それが困ったことに、まったくわからない。

流行とかあるのだろうけど、女性とデートなんてしたことないし……。

ましてや洋服を異性と2人で買いに来るなんて、エリザが初めてだ。


とりあえず2、3枚選びエリザに渡した。


「こっちに付いてきて。

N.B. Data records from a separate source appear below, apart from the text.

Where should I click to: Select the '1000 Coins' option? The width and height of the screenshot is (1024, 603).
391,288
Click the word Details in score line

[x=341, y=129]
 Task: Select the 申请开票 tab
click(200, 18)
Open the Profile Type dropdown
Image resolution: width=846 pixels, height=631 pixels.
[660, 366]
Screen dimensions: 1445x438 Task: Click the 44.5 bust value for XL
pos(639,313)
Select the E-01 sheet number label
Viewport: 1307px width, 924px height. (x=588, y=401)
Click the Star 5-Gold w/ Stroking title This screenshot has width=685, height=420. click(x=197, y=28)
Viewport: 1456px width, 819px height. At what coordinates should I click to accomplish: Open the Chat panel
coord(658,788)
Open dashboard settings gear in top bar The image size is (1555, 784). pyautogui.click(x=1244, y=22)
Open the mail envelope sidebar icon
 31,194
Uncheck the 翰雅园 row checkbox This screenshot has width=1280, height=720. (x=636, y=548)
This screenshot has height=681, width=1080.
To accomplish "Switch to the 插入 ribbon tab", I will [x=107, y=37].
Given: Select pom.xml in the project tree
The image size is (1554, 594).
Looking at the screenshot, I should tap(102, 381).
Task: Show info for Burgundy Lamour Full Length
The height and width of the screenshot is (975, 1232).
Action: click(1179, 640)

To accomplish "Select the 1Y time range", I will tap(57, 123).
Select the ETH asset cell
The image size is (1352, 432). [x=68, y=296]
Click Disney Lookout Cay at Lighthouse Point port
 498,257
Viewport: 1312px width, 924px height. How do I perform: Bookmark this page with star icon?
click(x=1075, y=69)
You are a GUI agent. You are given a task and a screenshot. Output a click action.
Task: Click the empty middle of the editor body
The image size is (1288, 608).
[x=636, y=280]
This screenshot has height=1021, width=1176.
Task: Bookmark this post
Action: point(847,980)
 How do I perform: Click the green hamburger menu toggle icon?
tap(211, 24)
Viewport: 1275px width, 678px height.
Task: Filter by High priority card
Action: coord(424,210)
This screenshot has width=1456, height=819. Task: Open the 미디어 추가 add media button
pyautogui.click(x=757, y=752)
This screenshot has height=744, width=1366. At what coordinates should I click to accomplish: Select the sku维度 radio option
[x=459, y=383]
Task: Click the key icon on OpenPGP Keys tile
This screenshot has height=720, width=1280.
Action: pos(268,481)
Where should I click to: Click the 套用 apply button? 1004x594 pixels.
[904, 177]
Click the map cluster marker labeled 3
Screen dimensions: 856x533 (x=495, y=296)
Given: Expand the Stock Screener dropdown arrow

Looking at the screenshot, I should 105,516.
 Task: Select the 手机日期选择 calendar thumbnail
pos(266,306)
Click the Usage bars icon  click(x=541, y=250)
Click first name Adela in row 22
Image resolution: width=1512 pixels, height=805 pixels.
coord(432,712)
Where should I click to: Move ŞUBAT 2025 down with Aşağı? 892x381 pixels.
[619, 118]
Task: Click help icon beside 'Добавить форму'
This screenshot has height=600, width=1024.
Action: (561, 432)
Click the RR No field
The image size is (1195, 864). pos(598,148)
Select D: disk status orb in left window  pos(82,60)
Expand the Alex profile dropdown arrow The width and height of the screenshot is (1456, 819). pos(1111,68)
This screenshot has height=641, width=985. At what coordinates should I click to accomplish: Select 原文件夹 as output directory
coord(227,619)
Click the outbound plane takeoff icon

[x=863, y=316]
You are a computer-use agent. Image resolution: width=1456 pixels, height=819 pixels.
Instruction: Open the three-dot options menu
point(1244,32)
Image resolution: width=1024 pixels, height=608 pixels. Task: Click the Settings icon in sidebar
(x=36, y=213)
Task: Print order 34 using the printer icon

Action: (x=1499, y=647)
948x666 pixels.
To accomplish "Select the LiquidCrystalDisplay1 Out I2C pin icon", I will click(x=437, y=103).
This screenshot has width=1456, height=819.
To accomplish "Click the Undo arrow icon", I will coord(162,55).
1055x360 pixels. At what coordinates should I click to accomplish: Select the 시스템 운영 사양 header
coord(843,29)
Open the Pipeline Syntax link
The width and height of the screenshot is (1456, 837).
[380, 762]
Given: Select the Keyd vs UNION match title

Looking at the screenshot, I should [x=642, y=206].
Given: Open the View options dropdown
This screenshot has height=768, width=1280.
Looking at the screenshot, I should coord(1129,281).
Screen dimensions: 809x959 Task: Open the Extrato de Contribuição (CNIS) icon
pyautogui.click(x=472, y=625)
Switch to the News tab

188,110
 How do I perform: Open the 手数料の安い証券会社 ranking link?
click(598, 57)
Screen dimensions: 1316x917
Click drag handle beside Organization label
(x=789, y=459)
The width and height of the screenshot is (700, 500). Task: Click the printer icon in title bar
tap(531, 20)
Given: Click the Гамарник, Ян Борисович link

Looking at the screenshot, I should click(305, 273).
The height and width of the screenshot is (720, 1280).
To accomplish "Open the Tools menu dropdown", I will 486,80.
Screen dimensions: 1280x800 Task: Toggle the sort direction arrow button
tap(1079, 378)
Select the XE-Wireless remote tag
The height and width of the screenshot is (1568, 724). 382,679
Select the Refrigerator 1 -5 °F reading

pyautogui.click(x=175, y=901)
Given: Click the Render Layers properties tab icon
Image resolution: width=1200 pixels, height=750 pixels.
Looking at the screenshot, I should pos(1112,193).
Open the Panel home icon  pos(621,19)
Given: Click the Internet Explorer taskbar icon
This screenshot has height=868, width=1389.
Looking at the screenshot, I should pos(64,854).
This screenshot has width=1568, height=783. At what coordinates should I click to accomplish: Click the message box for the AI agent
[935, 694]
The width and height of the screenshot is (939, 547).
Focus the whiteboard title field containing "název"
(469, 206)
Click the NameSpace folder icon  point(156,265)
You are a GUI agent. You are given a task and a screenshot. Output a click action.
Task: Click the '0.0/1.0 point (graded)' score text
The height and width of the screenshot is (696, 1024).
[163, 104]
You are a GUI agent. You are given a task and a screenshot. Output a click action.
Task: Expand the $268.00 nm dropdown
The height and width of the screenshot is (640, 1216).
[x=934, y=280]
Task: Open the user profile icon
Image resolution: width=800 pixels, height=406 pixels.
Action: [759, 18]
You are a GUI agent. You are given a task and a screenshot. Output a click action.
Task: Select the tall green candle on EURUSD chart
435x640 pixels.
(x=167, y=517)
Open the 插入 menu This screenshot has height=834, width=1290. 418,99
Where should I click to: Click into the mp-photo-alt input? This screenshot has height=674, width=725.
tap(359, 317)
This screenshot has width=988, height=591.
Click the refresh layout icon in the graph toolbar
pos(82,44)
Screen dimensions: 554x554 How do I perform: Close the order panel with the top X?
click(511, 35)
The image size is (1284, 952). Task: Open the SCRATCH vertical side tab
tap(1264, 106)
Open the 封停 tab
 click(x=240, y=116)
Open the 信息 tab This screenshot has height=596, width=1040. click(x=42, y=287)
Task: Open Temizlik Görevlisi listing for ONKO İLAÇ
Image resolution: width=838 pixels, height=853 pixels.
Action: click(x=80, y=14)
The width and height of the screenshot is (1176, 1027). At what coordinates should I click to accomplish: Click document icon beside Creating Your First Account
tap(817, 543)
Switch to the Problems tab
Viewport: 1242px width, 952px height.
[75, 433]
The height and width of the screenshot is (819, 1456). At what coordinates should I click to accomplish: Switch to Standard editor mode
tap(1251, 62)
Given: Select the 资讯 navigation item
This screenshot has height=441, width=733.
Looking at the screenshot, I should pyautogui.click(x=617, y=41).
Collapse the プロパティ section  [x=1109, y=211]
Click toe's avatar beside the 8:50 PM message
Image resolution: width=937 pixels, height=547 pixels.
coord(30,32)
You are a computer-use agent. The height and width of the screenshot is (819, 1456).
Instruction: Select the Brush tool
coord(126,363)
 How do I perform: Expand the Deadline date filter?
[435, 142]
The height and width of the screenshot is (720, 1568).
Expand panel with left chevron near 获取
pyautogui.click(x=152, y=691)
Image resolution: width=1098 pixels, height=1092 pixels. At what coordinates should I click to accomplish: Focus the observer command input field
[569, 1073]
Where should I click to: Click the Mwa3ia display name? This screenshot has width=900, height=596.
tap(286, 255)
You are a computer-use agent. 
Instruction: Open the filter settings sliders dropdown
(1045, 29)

試着出来る所があるからそこへ行こう」


店内を歩き試着室に向かう。

……やはりエリザは美人なのか周囲の目を引いていた。


「ここで試着できるから、エリザに似合うのか確かめてみよう」

「わかった……では行ってくる!」


なぜか気合を入れて試着室に入るエリザ。

中からゴソゴソと服の擦れた音が聞こえる……。

ええい、いやらしいことを考えるな!これはただの服の擦れた音だ!


……くだらない事で奮闘をしているとエリザが試着室から出てきた。


「どうだ?」

「い、いいんじゃないか?」


普通の薄い長袖を着て出てきたエリザ。

……別段、特別という訳でない。

なにかあるとすればエリザの引き締まったボディが、

はちきれんばかりに服がパツパツになっていた……エロい。


「ふむ…では次を着る」


そう言うとまた中に入り、着替え始める。

少し経ってカーテンが開きエリザが着ていたのは…


「これはどうだ?」


……? なにか違和感を覚える。

……なぜだ?エリザは服を着ているだけなのだが、

なにかが違う、と自分の頭の中で引っ掛かる。


「しかしユーシャ、どうしてこれは背中に穴が開いているのだ?」


……その違和感にすぐに気付いた。


「エリザ、それ逆だ」

「んなっ!?」


エリザが胸元の開いた服を逆に着ていただけだった。


「くっ…脱がせ!」

「自分で脱げ」


再び試着室のカーテンが閉まる。

やはり少しポンコツだ……などと考えていると、

今度はすぐにカーテンが開く。


「これでどうだ?」


…………バストホールを作った偉大な御方。

あなたの事をこの先、私は一生敬します。

そこにはエリザの褐色で大きい胸が穴から見えていた。


「うん、似合うな」

「本当か?ではこれにしよう」


2着を持って行き、会計へと向かう。


「エリザ、お金を払ってあそこで待っててくれ」

「む?どこかへ行くのか?

 私ばかり付き合ってもらったから、ユーシャが良ければ付き合うが……」


「あー、ちょっとな!すぐに戻るから!」


時計を買い終えた後、お金のことをお札に関してだけだが教えたので、

きっと大丈夫だろう。…………正直、かなり心配だが。


俺はある場所へとやや走りながら向かった。